Langelaan erkent dat het niet gemakkelijk is om een sluitend businessmodel te ontwikkelen op verse biomassa. Voor alle componenten moet een bestemming en eindgebruiker(s) worden gevonden. ‘We hebben meer trekkers nodig, bedrijven/eindgebruikers die mee willen investeren en werken aan een circulaire economie. Deze moet je in ieder geval niet opzadelen met grote investeringen in het begintraject. Vandaar dat we vanuit Wageningen UR, samen met NIZO en de Universiteit Twente, onder de naam Bionic onze beschikbare onderzoeksinfrastructuur ter beschikking stellen. Wellicht dat we ook nog een aparte pilotfaciliteit gaan bouwen.’

Pijler 5: Algen


Streven naar leidende positie

Algen vormen een veelbelovende feedstock voor tal van biobased producten. Door hun snelle vermenigvuldiging en rijkdom aan eiwitten en oliën hebben ze een bijzonder hoge opbrengst per hectare. ‘Voor commerciële productiesystemen is de uitdaging om algen(componenten) in gewenste volumes te kunnen leveren, met beheersing van de kwaliteit en tegen een concurrerende prijs’, stelt Gülden Yilmaz, innovatiemanager BIC-ON en programmamanager Wageningen UR Food & Biobased Research. Voor nichemarkten zijn hoge kiloprijzen en extractie van celcomponenten geen probleem. Dat ligt anders voor commodities zoals voedsel, veevoer, chemicaliën en energie. ‘Volgens ramingen van Wageningen UR is op termijn een productiekostprijs van circa € 0,70 per kilogram droge stof en bioraffinagekosten van € 0.20/ € 0.80 per kilogram droge stof haalbaar, afhankelijk van het type product.’ Het Wageningse AlgaePARC speelt een belangrijke rol in bovengenoemde kostprijsverlaging. In de laatste vier jaar, met de steun van Provincie Gelderland, EZ en 19 industriële partners, is al een reductie van 50 procent gerealiseerd, aldus Yilmaz.

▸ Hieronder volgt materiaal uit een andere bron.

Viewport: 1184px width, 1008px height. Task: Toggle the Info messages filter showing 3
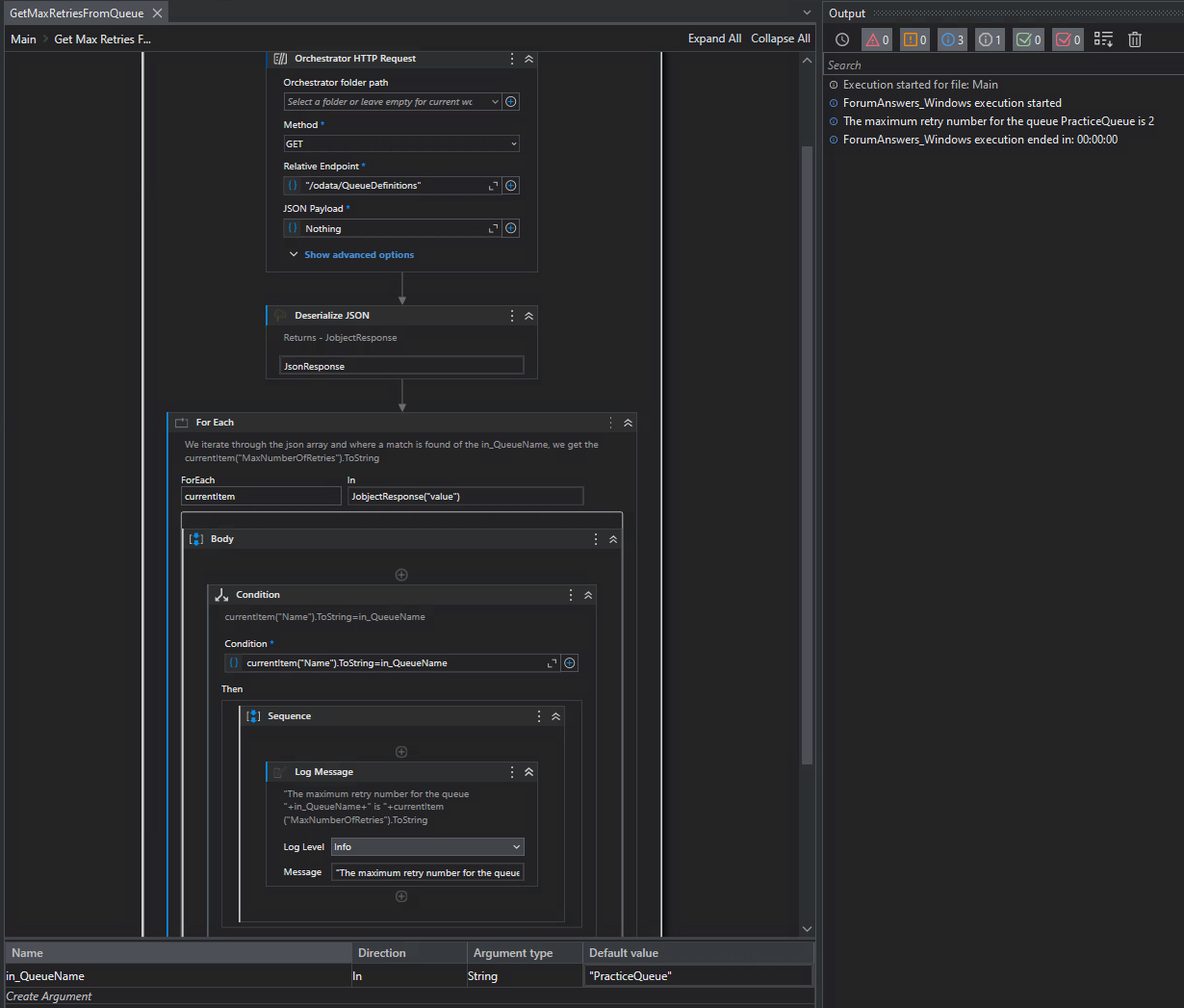(x=951, y=39)
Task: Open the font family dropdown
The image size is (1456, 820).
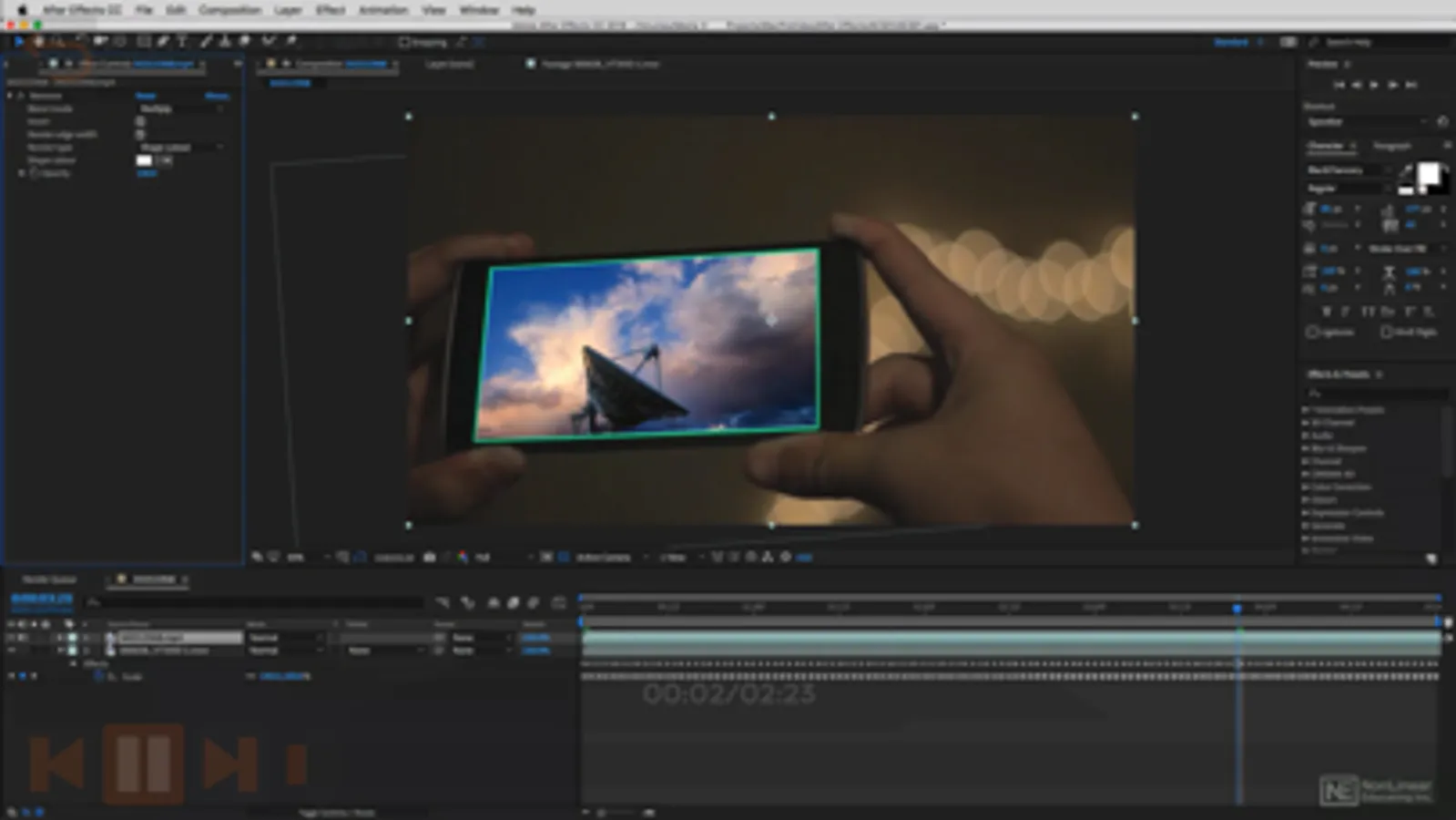Action: click(x=1349, y=170)
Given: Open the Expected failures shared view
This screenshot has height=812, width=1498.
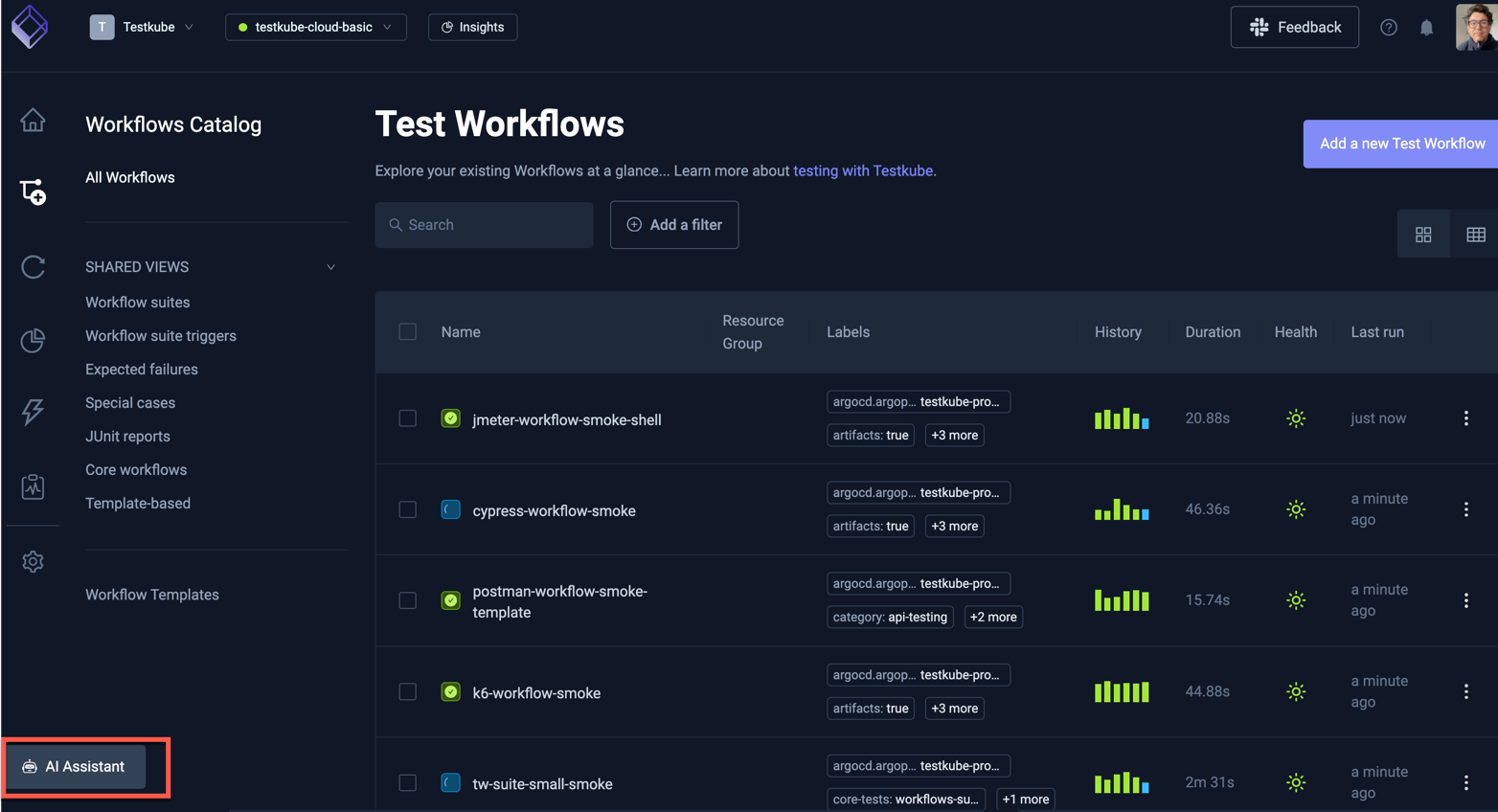Looking at the screenshot, I should click(x=142, y=370).
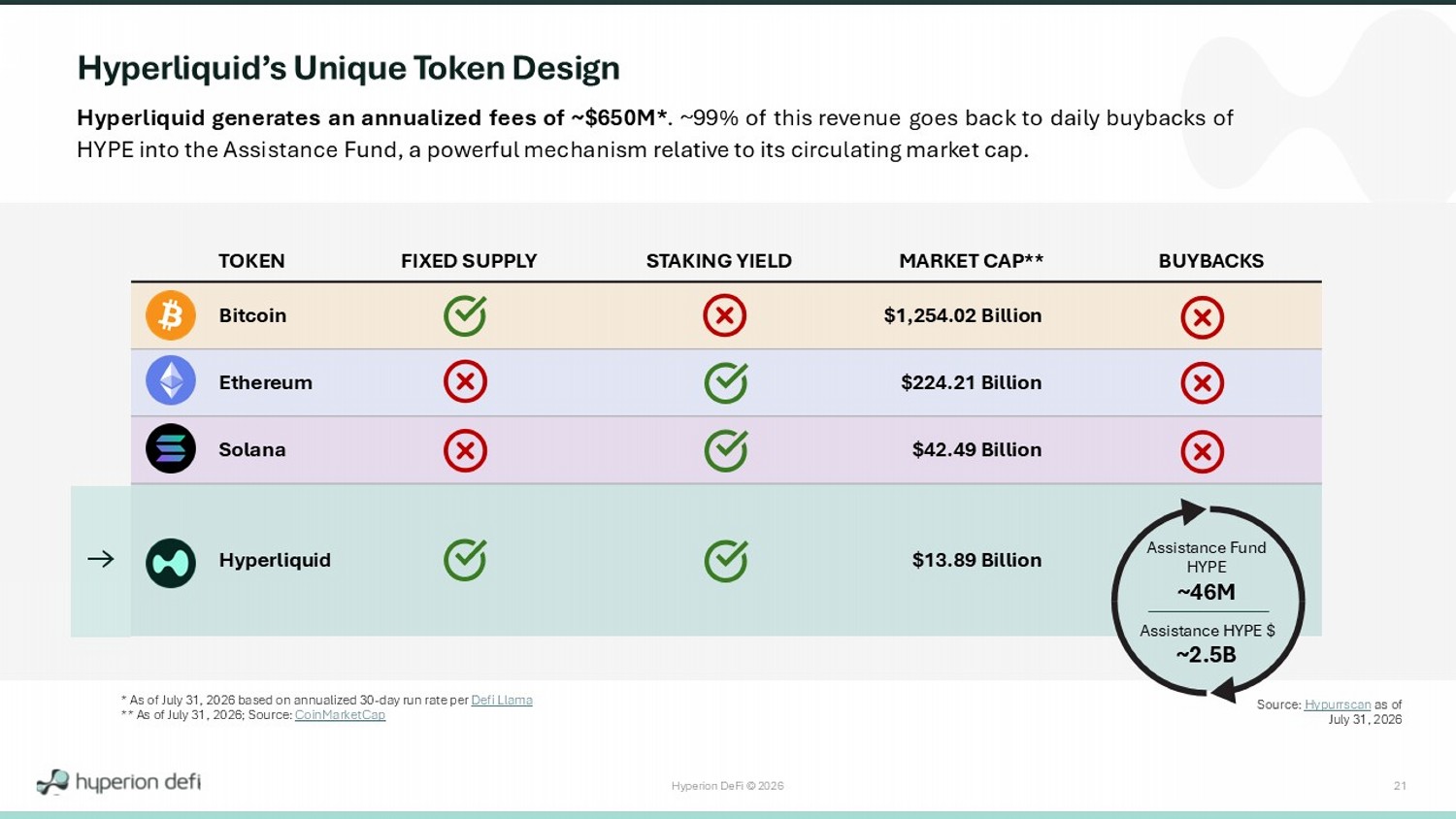Open the CoinMarketCap source link

[340, 715]
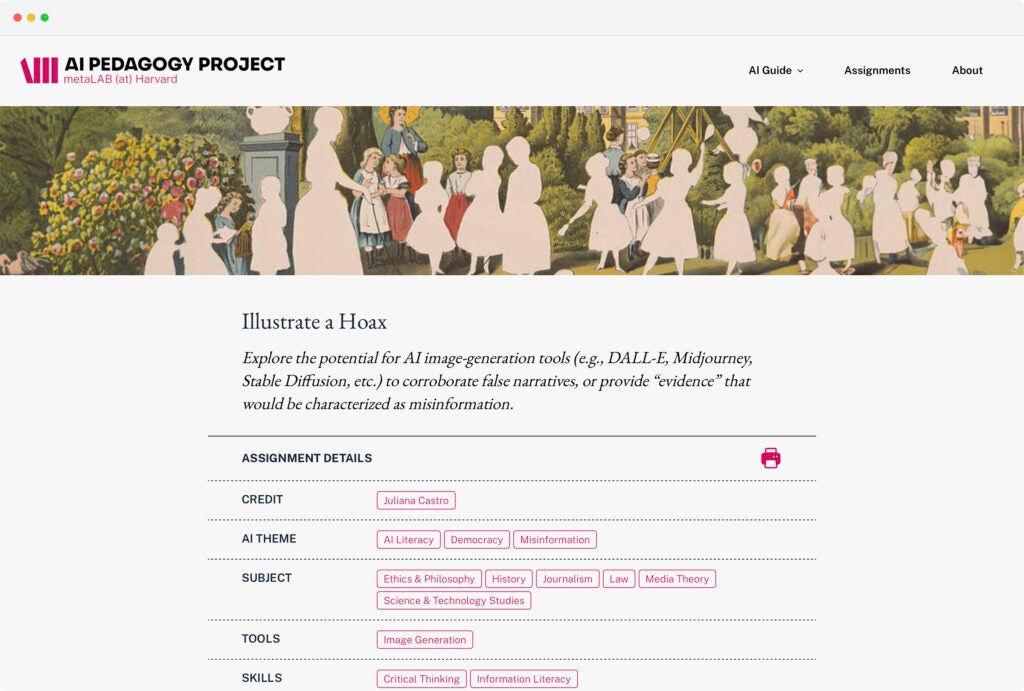Filter by AI Literacy tag
The image size is (1024, 691).
point(408,540)
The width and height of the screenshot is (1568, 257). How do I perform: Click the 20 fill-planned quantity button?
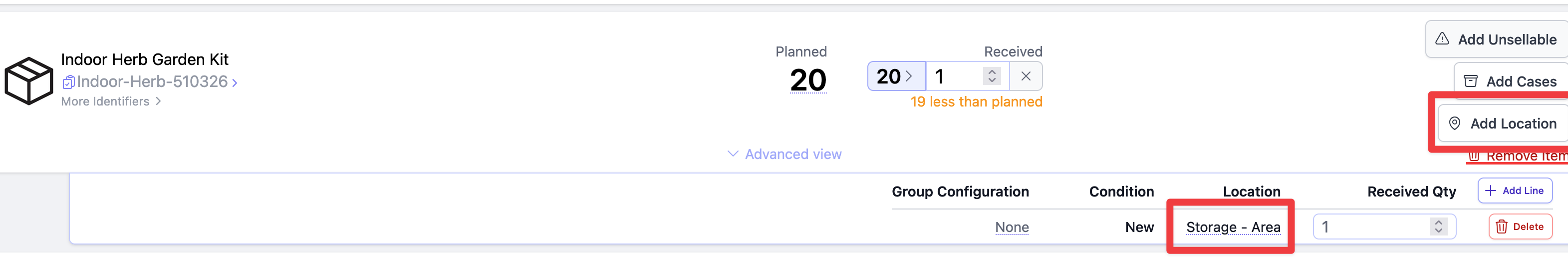point(895,76)
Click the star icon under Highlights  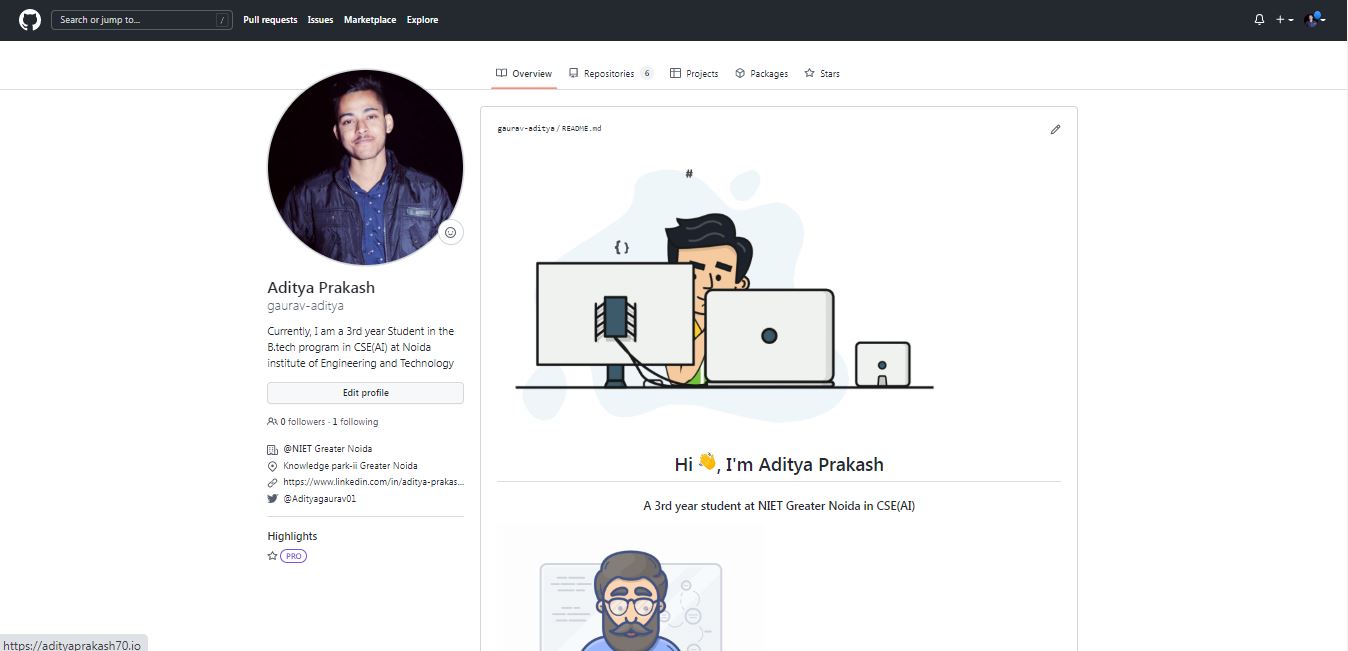(272, 556)
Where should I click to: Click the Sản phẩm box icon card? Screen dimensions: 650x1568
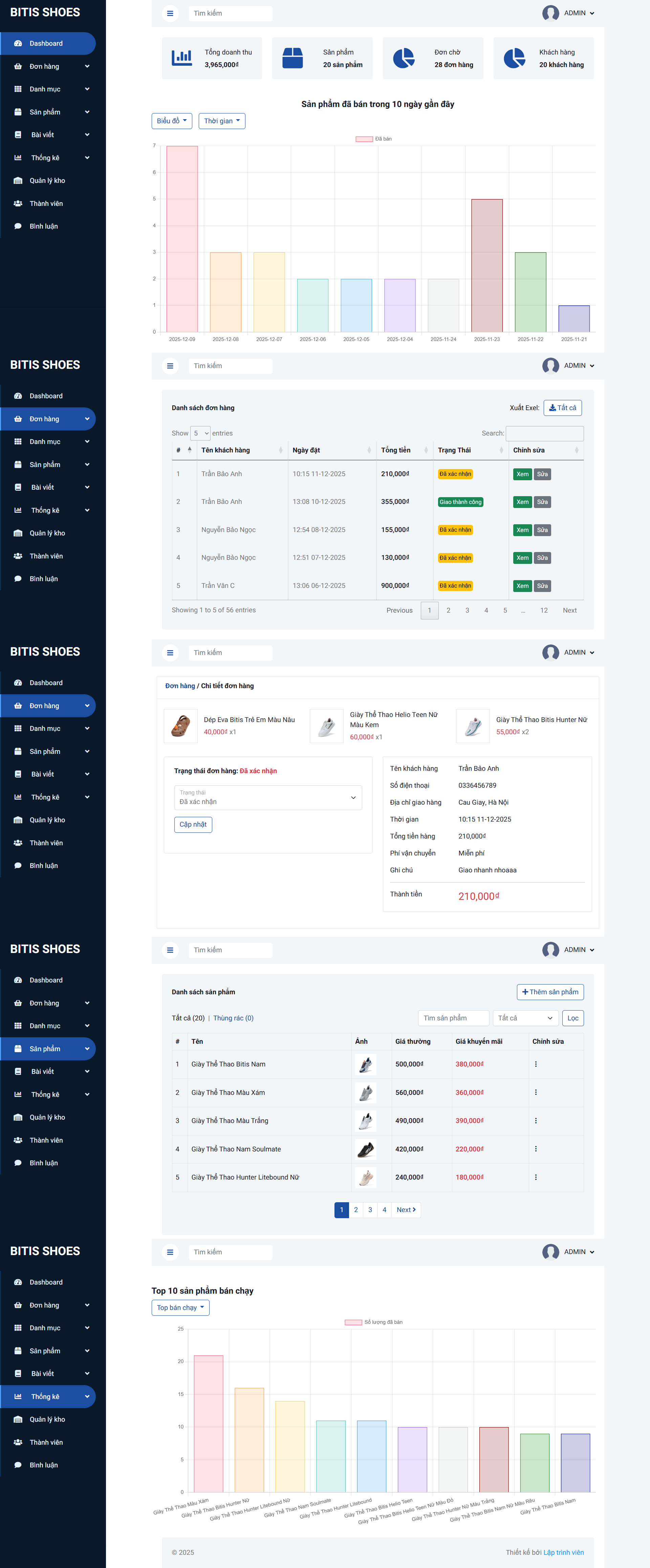point(293,59)
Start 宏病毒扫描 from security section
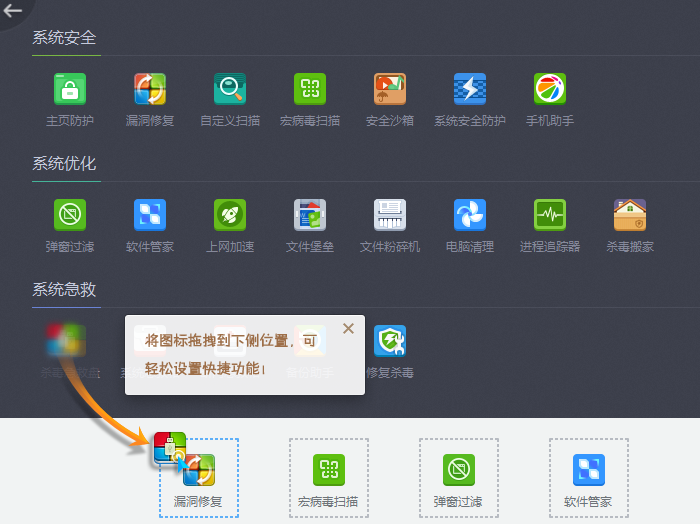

Binnen de pijler algen willen de betrokken partijen een centrale kennis- en marktpositie verwerven, lees een ‘algencluster’ van technologie-, toeleverende en ketenpartijen in Oost-Nederland. ‘Om dit te kunnen realiseren, zijn we in gesprek met verschillende partijen. Kortom, we timmeren hard aan de weg om een leidende rol te gaan spelen op dit gebied.’